» Problem to work on
If a line in the data below includes the string "computer", please return a copy of it.

━━━━━━━━━━━━━━━━━━━━

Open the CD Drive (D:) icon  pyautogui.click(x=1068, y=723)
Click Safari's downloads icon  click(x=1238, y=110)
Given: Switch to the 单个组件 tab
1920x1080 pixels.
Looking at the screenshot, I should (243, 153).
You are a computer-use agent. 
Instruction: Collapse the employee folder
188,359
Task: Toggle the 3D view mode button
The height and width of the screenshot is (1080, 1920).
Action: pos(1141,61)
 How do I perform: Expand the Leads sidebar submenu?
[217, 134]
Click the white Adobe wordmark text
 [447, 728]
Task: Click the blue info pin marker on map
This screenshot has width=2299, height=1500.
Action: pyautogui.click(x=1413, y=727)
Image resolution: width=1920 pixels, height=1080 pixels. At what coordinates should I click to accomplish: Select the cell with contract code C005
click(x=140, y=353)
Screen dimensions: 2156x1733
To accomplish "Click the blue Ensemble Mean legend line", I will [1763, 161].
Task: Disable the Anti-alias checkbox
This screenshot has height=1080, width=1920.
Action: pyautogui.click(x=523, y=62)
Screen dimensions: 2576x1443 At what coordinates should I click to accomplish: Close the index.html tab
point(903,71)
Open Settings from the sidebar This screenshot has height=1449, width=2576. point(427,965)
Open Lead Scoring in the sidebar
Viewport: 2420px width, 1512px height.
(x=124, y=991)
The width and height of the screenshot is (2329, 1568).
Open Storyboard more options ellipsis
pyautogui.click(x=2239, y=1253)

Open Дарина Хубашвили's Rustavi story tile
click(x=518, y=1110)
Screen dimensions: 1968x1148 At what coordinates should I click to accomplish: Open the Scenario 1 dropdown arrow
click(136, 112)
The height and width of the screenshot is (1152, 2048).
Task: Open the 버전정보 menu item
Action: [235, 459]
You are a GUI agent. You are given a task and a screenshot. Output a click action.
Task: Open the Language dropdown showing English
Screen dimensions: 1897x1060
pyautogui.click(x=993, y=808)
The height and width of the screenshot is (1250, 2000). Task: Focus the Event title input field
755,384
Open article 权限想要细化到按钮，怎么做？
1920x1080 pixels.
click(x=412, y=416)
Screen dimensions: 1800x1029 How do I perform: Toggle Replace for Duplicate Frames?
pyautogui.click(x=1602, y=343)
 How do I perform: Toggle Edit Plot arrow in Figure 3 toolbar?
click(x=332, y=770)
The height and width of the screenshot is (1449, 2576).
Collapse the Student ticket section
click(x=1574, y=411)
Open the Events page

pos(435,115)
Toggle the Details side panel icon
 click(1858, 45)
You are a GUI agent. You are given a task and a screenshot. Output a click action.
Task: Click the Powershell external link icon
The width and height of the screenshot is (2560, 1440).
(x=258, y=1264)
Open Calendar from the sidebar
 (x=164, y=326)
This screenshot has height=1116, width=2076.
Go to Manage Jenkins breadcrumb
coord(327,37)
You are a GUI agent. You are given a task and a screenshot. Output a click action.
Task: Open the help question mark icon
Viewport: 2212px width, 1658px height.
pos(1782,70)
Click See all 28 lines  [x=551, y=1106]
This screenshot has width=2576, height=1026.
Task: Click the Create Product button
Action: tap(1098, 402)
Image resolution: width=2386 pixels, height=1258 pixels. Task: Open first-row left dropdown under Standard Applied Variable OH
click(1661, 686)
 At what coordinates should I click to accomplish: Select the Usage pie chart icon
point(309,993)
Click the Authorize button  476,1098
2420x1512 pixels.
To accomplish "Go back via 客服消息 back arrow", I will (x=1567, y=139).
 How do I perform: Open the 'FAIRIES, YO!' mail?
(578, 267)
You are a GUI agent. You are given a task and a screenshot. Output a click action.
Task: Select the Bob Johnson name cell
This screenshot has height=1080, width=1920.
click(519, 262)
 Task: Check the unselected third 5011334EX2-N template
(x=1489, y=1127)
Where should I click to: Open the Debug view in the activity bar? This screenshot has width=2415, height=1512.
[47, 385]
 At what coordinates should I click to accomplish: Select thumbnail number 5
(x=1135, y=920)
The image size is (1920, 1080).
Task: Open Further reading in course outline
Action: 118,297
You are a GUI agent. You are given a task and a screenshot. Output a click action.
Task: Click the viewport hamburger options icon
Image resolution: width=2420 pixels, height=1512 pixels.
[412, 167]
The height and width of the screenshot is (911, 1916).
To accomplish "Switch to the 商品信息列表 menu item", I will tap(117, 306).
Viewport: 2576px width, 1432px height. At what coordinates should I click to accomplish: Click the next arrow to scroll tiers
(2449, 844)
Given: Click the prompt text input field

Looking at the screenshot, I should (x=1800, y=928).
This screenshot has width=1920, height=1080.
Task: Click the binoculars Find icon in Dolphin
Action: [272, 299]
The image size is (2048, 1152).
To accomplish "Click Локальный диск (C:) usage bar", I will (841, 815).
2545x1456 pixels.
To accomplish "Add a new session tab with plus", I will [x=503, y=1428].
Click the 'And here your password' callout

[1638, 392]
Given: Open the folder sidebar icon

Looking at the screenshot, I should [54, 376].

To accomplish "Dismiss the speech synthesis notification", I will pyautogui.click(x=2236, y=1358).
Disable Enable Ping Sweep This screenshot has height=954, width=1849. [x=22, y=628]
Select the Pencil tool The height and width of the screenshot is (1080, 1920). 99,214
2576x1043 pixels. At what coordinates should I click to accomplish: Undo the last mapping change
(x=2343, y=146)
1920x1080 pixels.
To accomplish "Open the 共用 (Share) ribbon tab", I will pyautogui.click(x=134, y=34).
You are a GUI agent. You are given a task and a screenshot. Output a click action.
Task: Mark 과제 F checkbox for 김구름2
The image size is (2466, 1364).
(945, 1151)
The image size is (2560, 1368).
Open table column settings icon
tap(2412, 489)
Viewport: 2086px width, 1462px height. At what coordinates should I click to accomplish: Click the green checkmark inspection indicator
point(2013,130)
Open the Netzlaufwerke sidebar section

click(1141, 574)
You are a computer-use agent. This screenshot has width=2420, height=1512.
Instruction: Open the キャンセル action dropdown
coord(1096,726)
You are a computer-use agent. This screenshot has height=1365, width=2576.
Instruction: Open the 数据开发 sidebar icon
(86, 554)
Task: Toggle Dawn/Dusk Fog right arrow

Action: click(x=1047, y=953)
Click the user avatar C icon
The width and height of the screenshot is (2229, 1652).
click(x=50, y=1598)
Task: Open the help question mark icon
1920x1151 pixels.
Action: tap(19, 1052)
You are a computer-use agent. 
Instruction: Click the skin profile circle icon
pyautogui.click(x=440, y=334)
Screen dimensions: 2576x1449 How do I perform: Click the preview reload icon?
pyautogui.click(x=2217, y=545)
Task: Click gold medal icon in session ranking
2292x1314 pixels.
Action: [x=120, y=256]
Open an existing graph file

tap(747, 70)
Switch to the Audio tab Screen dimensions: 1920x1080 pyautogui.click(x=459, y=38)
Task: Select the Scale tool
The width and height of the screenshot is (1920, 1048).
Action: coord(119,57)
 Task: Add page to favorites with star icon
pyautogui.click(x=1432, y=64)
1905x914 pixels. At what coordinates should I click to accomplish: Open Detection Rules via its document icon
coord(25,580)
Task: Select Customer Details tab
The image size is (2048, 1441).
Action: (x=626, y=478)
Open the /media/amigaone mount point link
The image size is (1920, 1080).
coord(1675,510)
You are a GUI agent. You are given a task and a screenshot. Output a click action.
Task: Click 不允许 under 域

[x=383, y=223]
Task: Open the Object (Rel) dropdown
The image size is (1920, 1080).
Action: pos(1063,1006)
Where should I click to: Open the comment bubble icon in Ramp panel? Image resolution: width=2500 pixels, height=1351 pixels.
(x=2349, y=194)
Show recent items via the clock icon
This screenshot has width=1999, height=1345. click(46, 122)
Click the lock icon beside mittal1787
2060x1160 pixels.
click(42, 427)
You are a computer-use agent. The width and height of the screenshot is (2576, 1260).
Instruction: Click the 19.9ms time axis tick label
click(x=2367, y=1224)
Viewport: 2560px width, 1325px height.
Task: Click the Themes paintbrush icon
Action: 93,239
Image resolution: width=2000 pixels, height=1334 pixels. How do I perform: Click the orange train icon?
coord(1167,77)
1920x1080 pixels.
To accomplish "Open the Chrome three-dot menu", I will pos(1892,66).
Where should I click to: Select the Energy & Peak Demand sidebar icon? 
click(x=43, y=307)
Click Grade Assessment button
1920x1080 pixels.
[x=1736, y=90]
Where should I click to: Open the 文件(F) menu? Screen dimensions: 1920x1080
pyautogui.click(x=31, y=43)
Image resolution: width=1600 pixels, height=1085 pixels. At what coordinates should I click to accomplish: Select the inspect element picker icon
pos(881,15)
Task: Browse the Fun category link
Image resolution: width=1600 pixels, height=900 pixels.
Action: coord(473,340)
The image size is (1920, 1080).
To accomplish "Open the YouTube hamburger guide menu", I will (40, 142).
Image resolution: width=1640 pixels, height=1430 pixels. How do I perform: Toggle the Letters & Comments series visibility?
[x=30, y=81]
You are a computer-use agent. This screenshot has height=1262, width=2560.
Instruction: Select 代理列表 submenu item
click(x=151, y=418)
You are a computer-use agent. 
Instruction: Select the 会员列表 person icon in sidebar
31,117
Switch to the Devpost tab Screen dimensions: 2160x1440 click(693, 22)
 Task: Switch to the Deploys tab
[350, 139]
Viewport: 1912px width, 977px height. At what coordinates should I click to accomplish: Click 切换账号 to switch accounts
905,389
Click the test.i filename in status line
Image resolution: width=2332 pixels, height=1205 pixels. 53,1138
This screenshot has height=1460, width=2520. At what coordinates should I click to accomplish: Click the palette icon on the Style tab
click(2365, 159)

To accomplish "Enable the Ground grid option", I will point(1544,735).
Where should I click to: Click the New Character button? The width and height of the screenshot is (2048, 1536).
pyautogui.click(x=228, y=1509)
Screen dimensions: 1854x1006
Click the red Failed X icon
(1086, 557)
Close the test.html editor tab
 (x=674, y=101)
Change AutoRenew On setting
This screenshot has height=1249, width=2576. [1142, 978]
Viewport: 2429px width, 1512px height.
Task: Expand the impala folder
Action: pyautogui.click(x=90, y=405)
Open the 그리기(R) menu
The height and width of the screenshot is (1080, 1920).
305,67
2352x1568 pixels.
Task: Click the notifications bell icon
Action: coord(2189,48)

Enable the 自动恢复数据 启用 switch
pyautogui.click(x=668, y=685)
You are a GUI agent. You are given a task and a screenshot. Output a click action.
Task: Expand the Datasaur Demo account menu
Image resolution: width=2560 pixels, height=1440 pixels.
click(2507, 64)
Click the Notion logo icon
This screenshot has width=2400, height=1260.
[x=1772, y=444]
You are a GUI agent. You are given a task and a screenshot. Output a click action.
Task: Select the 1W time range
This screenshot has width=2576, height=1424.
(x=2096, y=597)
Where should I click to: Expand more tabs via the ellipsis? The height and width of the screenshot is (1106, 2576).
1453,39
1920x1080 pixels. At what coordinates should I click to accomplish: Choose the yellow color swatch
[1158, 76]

━━━━━━━━━━━━━━━━━━━━

» Exercise solution
You are a computer-use agent. 
You are a computer-use agent. This screenshot has width=2420, height=1512.
You are a computer-use agent. This screenshot has height=1365, width=2576.
You are a computer-use agent. 
You are a computer-use agent. The width and height of the screenshot is (2576, 1260).
You are a computer-use agent. This screenshot has height=1262, width=2560.
You are a computer-use agent. 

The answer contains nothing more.